> [Stated task]
Put the entries below into a numbered list, starting with the line that contains "Given: Choose 'Disinfect;" and ending with the line that contains "Looking at the", both lines included and blank lines omitted.

> [Data shown]
+++++

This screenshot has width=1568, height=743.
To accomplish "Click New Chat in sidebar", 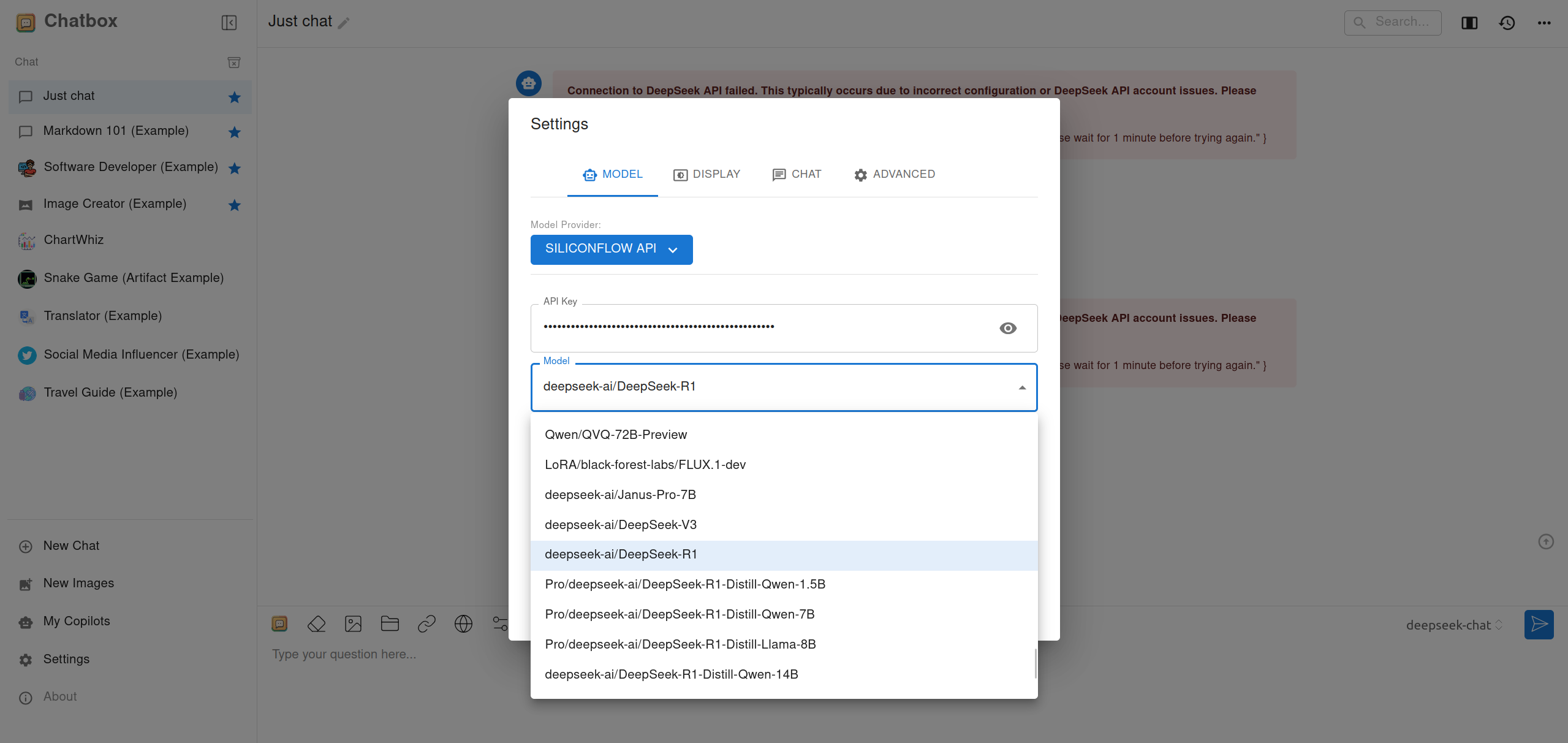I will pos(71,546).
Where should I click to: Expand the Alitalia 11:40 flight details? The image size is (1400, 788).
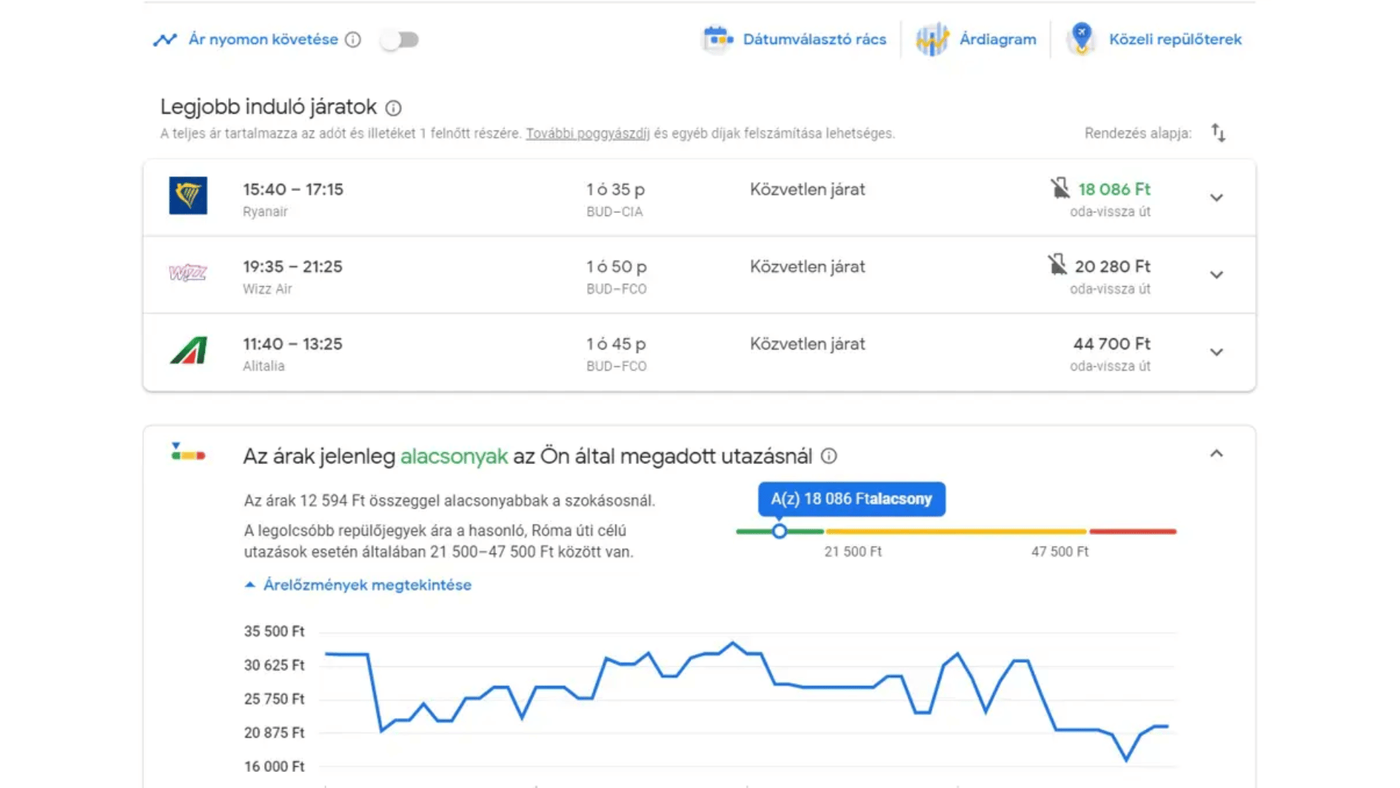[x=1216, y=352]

+++++

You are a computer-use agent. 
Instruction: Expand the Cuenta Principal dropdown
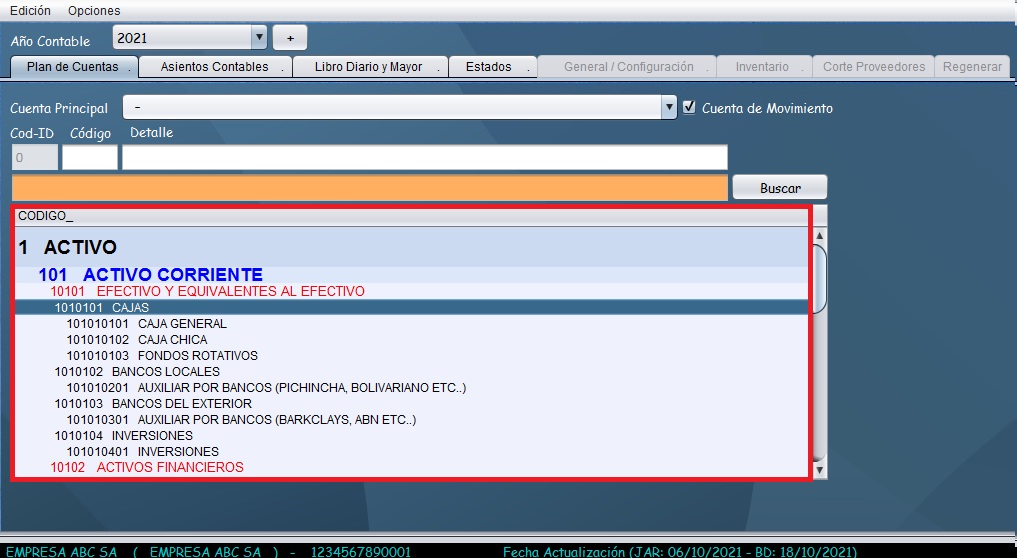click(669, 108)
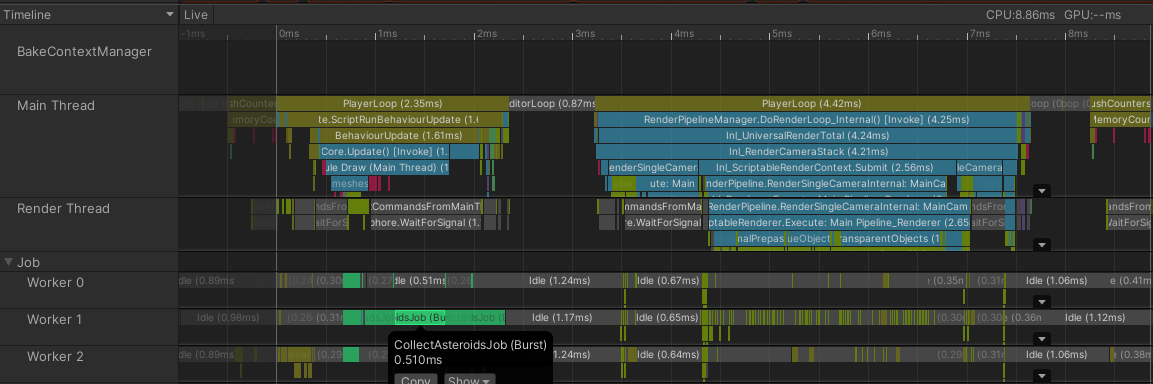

+++++

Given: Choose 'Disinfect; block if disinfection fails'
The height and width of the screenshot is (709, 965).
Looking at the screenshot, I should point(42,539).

+++++

> [Task output]
1. Given: Choose 'Disinfect; block if disinfection fails'
2. The height and width of the screenshot is (709, 965).
3. Looking at the screenshot, I should point(42,539).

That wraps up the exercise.